Turbulence and Success
This is clearly a brilliant idea, as evidenced by the over-10,000 customers the start-up has garnered in less than five months. But there are also a few bits of turbulence which the start-up may overcome slowly and hopefully surely as they manage to become a household name. Starting a business in India is tremendously difficult when taking into consideration all of the prerequisite legal processes needed and, of course, the need for building customer trust. As with any start-up, feedback is paramount for the building of reputation and the improvement of service, but the company had a particularly difficult time getting this out of customers. NextDrop co-founder Anu Sridharanm, on the company blog writes, “When we went to ask people for feedback, people considered us a nuisance and didn’t want to answer any questions. ‘What, all this for a 10 [rupee] service? Just cancel my service. Don’t come back.”

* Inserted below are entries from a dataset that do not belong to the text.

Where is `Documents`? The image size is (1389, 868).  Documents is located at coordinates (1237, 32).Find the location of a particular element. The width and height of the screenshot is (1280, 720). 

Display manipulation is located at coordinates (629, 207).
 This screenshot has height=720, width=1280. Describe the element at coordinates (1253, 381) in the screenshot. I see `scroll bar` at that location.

Back in October of 2011, they had been hit by one of the new regulations the Indian government had passed that went into effect on September 27th. It essentially did not allow for bulk messages (i.e. NextDrop messages) to be sent between the hours of 9 pm and 9 am. As a large amount of NextDrop’s customers only have their water turned on in the early morning, this new regulation would have seriously hindered business had it not been for their resourcefulness in finding enough official evidence to prove they were working with a water utility. The messages were ultimately proven to be “transactional”, thus exempting them from the rule. Exciting, right? This articlke should perhaps be appropriately named, “Nextdrop’s Overseas Adventures.”
The company plans on expanding their service to more parts of India, particularly slums, and they are of course working on ways to increase customer engagement and enrollment by using some alternative routes. In the meanwhile, though, the start-up has been faring relatively well in terms of receiving a variety of grants and small prizes, a $375,000 investment being one of the awesome results of winning the Knight News Challenge. There is certainly an undeniable humanitarian agenda serving as the foundation of NextDrop’s business premise, especially when it comes to getting such an invaluable resource to people - at least a tad more smoothly. It should be interesting to follow what kind of trials, tribulations, and successes the future will hold for this still relatively young company.